Additionally, securities of certain companies have experienced significant and extreme volatility in stock price due to short sellers of shares of common shares, known as a “short squeeze”. These short squeezes have caused extreme volatility in those companies and in the market and have led to the price per share of those companies to trade at a significantly inflated rate that is disconnected from the underlying value of the company. Many investors who have purchased shares in those companies at an inflated rate face the risk of losing a significant portion of their original investment as the price per share has declined steadily as interest in those stocks have abated. While we have no reason to believe our shares would be the target of a short squeeze, there can be no assurance that we will not be in the future, and you may lose a significant portion or all of your investment if you purchase our shares at a rate that is significantly disconnected from our underlying value.
Although we may have paid irregular dividends in the past, there can be no assurance that we will or will be able to pay any dividends in the future. A reduction in or elimination of dividends could cause investors in our common shares to incur substantial losses.
During the fiscal year ended March 31, 2025, we paid irregular dividends of $1.00 per share of the Company’s common stock in May 2024, August 2024, and November 2024 and an irregular dividend of $0.70 per share of the Company’s common stock in February 2025, and as a result we paid an aggregate of over $156.2 million in dividends to our shareholders.
On May 2, 2025, we announced that our Board of Directors has declared an irregular cash dividend of $0.50 per share of the Company’s common stock totaling $21.3 million. The dividend is payable on or about May 30, 2025 to all shareholders of record as of the close of business on May 16, 2025.

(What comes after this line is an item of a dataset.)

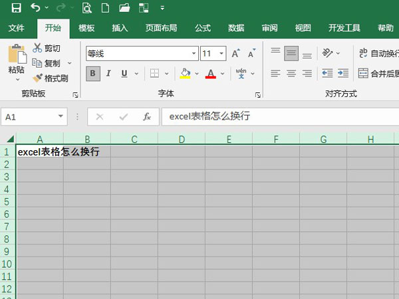Click the 合并后居中 (Merge & Center) button
The width and height of the screenshot is (399, 299).
coord(378,73)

These were irregular dividends. All declarations of dividends are subject to the determination and discretion of our Board of Directors based on its consideration of various factors, including our results of operations, financial condition, level of indebtedness, anticipated capital requirements, contractual restrictions, restrictions in our debt agreements, restrictions under applicable law, our business prospects and other factors that our Board of Directors may deem relevant.
These were irregular dividends and may not be indicative of future dividend payments. In general, the terms of our credit facility do not permit us to pay dividends if there is, or the payment of the dividend would result in, an event of default or a breach of a loan covenant.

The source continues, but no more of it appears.